# Lab 1 - Introduction to (Py)Spark and (Sheffield)HPC

[COM6012 Scalable Machine Learning **2021**](https://github.com/haipinglu/ScalableML) by [Haiping Lu](http://staffwww.dcs.shef.ac.uk/people/H.Lu/) at The University of Sheffield

# NOT Ready yet. Still in Preparation

## Study schedule

* Task 1: To finish by Wednesday. **Critical**
* Task 2: To finish by Wednesday. **Critical**
* Task 3: To finish by Thursday. **Essential**
* Task 4: To finish by Thursday. **Essential**
* Task 5: To finish before the next Monday. ***Exercise***
* Task 6: To explore further. *Optional*

**Suggested reading**: 
* Chapters 2 to 4 of [PySpark tutorial](https://runawayhorse001.github.io/LearningApacheSpark/pyspark.pdf) (several sections in Chapter 3 can be safely skipped)
* [Spark Quick Start](https://spark.apache.org/docs/3.0.1/quick-start.html) (Choose **Python** rather than the default *scala*)

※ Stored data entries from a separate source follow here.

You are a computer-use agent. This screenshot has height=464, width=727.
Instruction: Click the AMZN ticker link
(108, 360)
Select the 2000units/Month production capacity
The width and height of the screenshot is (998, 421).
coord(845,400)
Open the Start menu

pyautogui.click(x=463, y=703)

**<span style="color:red">Note - Please read before proceeding</span>**:
- HPC nodes are **shared** resources (**like buses/trains**) relying on considerate usage of every user. When requesting resources, if you ask for too much (e.g. 50 cores), it will take a long time to get allocated, particularly during "*rush hours*" (e.g. close to deadlines) and once allocated, it will leave much less for the others. If everybody is asking for too much, the system won't work and everyone suffers.
- We have five nodes (each with 40 cores, 768GB RAM) reserved for this module. You can specify `-P rse-com6012` (e.g. after `qrshx`) to get access. However, these nodes are not always more available, e.g. if all of us are using it. There are **100+** regular nodes, many of which may be idle.
- Please follow **all steps (step by step without skipping)** unless you are very confident in handling problems by yourself. 
- Please try your best to follow the **study schedule** above to finish the tasks on time. If you start early/on time, you will find your problems early so that you can make good use of the online sessions to get help from the instructors and teaching assistants to fix your problems early, rather than getting panic close to an assessment deadline. Based on our experience from the past four years, rushing towards an assessment deadline in this module is likely to make you fall, sometimes painfully.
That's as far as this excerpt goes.